[Records from a dataset]
= Beginning of Section =

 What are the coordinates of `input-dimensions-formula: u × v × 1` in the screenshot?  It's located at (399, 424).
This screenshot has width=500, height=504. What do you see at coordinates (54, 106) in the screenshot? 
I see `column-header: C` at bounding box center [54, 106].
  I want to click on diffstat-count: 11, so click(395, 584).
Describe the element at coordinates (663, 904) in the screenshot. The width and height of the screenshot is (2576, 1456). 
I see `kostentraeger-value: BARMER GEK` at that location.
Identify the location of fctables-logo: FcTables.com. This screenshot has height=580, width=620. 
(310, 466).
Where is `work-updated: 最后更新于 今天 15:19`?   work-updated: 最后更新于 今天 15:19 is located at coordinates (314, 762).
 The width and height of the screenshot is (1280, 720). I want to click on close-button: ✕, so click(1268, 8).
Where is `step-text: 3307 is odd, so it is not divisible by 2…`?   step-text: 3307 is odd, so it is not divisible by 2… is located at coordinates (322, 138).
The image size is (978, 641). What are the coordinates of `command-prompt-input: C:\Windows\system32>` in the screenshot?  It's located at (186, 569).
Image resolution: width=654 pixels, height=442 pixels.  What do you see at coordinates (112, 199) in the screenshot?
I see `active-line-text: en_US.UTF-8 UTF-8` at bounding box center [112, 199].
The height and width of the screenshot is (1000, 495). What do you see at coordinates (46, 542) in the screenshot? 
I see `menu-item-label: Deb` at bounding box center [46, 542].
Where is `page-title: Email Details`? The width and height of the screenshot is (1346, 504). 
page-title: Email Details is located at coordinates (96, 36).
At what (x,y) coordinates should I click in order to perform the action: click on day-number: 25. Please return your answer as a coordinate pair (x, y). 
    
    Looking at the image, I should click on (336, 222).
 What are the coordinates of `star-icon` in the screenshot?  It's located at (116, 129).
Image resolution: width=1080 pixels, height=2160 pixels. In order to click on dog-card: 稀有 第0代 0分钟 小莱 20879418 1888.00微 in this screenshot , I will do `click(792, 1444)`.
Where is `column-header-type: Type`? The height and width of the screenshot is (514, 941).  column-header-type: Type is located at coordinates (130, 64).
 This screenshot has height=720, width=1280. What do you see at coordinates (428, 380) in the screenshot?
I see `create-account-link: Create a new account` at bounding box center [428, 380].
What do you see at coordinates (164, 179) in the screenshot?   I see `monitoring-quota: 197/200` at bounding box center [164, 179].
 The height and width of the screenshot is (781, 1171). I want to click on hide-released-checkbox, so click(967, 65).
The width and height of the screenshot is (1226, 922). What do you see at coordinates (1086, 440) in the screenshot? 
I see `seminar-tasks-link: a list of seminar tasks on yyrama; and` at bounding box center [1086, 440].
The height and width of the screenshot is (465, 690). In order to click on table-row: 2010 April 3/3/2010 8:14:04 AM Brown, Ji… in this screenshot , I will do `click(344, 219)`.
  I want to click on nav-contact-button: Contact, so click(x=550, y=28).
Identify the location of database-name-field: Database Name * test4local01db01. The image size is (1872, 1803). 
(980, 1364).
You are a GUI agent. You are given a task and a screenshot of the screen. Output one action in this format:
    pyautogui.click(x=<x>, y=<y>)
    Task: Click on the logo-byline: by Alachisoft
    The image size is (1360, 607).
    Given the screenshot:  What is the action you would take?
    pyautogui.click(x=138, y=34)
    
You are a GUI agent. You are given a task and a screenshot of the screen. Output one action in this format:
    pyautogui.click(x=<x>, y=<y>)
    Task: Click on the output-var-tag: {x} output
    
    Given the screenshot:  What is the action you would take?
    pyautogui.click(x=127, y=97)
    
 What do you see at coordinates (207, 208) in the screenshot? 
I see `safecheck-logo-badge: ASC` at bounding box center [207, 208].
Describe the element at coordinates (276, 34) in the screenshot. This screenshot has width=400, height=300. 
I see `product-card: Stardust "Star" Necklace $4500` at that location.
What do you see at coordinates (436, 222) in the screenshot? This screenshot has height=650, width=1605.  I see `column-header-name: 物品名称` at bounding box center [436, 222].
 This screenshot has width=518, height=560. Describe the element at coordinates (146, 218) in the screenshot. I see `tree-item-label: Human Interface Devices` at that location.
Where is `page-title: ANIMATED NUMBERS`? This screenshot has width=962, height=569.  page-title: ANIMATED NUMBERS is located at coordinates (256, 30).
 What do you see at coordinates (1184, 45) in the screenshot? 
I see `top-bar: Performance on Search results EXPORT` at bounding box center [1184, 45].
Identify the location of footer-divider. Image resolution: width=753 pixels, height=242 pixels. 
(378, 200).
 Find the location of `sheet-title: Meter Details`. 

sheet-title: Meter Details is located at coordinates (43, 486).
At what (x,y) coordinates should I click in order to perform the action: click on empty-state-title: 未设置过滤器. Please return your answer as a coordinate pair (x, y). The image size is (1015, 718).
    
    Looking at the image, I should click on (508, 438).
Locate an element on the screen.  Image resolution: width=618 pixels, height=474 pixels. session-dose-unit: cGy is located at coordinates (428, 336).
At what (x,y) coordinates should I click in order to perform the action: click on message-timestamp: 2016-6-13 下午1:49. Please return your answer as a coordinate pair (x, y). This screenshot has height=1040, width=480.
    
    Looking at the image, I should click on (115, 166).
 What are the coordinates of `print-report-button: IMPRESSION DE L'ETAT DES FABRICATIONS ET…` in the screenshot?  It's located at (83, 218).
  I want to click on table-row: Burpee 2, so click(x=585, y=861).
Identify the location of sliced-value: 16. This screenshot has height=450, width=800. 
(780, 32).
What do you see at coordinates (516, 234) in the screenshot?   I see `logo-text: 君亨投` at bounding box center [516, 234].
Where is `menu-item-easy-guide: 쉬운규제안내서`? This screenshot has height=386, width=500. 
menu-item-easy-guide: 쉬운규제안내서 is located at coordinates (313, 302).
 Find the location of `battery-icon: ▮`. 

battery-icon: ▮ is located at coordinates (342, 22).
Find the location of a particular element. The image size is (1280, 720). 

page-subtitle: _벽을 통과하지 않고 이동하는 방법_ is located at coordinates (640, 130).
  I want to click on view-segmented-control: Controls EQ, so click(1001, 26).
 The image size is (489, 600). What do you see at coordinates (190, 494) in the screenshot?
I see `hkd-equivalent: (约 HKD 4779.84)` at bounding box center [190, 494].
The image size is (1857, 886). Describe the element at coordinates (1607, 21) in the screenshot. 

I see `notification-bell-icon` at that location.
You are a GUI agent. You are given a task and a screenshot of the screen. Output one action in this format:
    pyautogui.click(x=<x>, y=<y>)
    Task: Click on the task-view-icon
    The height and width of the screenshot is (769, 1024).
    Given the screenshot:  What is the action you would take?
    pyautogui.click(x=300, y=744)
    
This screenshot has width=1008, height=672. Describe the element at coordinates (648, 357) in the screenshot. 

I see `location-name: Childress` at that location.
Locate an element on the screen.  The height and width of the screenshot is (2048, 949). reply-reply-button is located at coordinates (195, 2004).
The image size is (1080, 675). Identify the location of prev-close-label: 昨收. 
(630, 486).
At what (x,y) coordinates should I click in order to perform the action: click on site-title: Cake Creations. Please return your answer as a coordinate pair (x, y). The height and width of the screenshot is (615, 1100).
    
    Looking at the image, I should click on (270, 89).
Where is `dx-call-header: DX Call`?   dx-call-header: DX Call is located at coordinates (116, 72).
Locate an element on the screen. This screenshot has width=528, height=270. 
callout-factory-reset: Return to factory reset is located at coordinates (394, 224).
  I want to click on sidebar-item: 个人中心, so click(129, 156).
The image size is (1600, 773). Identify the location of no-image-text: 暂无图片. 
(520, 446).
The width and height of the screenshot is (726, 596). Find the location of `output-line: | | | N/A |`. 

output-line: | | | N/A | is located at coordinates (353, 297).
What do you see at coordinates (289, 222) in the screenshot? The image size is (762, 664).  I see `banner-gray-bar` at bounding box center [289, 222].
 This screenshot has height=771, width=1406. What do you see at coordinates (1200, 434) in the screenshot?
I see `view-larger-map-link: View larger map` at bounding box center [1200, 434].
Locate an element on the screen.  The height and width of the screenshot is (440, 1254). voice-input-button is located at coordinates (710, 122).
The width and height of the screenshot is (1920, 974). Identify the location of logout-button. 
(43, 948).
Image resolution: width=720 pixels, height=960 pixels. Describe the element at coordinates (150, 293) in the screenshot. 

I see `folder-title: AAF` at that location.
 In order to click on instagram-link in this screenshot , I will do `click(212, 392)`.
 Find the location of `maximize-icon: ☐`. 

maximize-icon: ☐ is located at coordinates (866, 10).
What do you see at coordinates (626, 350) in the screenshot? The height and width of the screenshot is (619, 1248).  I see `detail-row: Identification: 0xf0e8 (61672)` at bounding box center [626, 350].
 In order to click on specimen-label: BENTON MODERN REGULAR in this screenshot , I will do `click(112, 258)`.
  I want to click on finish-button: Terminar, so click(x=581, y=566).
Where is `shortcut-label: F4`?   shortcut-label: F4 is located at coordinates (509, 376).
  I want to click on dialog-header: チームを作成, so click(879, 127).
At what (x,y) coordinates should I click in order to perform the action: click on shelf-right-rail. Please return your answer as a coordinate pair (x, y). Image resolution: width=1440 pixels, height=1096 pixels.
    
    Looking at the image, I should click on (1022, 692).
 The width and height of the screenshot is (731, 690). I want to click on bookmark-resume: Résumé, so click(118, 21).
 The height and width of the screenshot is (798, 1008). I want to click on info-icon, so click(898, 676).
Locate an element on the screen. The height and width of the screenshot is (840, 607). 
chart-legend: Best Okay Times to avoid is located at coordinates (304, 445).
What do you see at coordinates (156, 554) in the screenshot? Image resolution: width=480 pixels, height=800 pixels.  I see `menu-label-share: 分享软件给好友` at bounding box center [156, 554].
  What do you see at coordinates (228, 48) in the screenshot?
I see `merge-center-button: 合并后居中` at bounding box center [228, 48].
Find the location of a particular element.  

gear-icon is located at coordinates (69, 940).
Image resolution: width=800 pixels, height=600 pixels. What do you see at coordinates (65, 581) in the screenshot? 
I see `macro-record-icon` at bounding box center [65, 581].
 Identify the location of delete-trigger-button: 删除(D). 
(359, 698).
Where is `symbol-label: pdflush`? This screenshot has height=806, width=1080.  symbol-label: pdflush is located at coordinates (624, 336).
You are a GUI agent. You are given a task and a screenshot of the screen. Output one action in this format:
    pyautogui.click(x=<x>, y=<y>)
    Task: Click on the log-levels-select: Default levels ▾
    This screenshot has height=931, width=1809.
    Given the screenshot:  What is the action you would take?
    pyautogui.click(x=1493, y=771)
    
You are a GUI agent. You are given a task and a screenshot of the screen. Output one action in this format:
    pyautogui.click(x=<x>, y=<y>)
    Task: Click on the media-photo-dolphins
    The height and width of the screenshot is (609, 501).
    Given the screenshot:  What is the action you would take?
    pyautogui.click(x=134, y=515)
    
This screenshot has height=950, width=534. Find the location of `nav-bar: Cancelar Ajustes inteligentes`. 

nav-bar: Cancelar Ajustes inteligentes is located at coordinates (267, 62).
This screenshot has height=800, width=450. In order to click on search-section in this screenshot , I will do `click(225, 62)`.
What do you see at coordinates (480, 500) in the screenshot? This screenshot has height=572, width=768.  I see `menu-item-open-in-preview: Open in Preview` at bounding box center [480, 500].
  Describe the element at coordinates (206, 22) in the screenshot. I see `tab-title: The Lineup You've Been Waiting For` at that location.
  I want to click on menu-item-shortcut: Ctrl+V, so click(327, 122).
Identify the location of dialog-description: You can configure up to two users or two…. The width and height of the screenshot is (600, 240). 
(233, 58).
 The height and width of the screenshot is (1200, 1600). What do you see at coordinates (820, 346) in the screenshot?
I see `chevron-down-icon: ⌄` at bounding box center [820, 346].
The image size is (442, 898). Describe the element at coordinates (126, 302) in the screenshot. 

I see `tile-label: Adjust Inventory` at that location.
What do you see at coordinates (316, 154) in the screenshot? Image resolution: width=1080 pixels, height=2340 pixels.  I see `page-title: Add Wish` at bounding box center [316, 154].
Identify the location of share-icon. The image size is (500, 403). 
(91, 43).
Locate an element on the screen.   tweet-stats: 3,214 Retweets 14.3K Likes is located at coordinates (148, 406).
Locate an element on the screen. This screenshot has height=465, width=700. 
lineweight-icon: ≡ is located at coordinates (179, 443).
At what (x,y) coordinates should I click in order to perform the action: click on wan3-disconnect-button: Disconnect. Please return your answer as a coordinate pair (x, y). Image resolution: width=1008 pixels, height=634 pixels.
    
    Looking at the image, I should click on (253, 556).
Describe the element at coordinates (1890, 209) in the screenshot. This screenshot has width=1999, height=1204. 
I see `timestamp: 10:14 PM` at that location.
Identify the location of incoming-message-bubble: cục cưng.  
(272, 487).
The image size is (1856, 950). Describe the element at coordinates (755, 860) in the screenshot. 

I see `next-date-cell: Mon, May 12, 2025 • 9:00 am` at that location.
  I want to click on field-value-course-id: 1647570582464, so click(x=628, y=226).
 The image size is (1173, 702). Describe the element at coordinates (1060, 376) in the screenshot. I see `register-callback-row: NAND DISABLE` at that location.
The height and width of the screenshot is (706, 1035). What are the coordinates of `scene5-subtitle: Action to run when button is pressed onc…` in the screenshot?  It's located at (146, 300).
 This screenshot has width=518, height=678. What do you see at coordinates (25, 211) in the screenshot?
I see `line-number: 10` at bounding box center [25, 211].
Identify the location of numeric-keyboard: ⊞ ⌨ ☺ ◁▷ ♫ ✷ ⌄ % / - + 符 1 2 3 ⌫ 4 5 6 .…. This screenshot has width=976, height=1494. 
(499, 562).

= End of Section =

_Work required_.
Copy out every line in the data above that contains the word "will", matching case exactly.

_Finished exercise_.
Image resolution: width=1080 pixels, height=2160 pixels. In order to click on dog-card: 稀有 第0代 0分钟 小莱 20879418 1888.00微 in this screenshot , I will do `click(792, 1444)`.
The height and width of the screenshot is (465, 690). In order to click on table-row: 2010 April 3/3/2010 8:14:04 AM Brown, Ji… in this screenshot , I will do `click(344, 219)`.
 In order to click on instagram-link in this screenshot , I will do `click(212, 392)`.
 In order to click on specimen-label: BENTON MODERN REGULAR in this screenshot , I will do `click(112, 258)`.
This screenshot has height=800, width=450. In order to click on search-section in this screenshot , I will do `click(225, 62)`.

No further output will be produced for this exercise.